Christian Nagel edited this page Sep 28, 2023 · 3 revisions

Part 3 - EF Core

You can create a custom data library using EF Core referencing the models package, or just use the NuGet package of the data library: CNinnovation.Codebreaker.Cosmos.

Configure the Cosmos DB context

With the Games API, reference the NuGet package CNinnovation.Codebreaker.Cosmos.

In the games API, program.cs, configure to use the Azure Cosmos DB context to be used inste of the in-memory context depending on the DataStorage configuration.

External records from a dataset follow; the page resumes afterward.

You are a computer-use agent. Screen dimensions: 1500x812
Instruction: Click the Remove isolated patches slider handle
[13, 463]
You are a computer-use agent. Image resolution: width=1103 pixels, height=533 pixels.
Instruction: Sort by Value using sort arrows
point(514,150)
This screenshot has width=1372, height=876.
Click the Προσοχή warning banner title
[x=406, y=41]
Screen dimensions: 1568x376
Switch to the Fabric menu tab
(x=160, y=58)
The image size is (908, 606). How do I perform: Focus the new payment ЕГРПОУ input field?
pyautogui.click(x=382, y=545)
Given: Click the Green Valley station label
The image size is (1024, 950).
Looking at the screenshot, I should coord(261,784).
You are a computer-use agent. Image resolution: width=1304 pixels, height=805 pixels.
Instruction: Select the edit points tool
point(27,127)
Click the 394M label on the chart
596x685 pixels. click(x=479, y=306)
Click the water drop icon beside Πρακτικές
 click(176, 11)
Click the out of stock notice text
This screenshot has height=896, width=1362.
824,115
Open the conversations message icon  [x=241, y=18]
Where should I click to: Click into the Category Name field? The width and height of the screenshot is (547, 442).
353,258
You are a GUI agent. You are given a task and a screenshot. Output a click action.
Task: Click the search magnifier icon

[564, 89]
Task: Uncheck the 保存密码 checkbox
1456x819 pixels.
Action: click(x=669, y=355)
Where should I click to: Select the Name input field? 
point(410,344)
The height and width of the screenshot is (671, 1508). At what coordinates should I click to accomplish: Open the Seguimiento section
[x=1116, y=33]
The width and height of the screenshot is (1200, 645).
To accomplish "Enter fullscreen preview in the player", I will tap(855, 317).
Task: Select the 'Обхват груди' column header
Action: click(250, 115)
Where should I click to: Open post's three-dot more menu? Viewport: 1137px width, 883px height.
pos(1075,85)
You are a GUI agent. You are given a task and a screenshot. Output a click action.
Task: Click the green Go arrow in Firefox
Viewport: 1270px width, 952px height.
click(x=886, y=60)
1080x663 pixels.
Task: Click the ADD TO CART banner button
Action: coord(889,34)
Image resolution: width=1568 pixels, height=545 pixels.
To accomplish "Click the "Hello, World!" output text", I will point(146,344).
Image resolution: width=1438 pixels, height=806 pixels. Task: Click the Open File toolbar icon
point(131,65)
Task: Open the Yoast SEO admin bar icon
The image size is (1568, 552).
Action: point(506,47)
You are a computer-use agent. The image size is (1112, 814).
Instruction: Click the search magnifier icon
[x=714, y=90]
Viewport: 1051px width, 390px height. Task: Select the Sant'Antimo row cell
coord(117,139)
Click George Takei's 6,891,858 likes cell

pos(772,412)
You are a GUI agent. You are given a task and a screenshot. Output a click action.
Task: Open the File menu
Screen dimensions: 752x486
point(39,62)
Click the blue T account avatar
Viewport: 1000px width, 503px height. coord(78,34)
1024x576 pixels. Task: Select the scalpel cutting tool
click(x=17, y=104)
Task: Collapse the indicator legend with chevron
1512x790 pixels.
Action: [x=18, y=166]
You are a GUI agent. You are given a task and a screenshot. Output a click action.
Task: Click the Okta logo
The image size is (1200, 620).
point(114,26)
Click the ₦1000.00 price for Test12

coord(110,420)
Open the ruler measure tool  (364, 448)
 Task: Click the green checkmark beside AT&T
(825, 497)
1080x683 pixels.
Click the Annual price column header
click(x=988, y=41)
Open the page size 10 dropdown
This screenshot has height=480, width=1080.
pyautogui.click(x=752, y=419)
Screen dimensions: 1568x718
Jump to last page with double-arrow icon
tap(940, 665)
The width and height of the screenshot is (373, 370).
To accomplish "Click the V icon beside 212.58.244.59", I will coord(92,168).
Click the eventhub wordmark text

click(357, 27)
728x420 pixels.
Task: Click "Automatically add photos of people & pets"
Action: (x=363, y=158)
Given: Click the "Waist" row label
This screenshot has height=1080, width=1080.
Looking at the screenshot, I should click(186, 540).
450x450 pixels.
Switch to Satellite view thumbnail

string dataStorage = builder.Configuration["DataStorage"] ??= "Cosmos";

if (dataStorage == "Cosmos")
{
    builder.Services.AddDbContext<IGamesRepository, GamesCosmosContext>(options =>
    {
        string connectionString = builder.Configuration.GetConnectionString("GamesCosmosConnection") ?? throw new InvalidOperationException("Could not find GamesCosmosConnection");
        options.UseCosmos(connectionString, databaseName: "codebreaker")
            .UseQueryTrackingBehavior(QueryTrackingBehavior.NoTracking);
    });
}
else if (dataStorage == "SqlServer")
{

}
else
{
    builder.Services.AddSingleton<IGamesRepository, GamesMemoryRepository>();
}

With the appsettings.json file, set a DataStorage key to the Cosmos value.

Cosmos DB Emulator

Startup the Azure Cosmos DB emulator, and create a database named codebreaker, and a container named GamesV3 with the partition key named /PartitionKey.

Create Container

Get the primary connection string from the Cosmos DB emulator, and configure it with ConnectionStrings

{
  "ConnectionStrings": {
    "GamesCosmosConnection": "<use the primary connection string from the Cosmos DB emulator>"
  }
}

Run the service

Run the service and test the API with HTTP files or the Swagger UI. Check for game items to be stored in the database.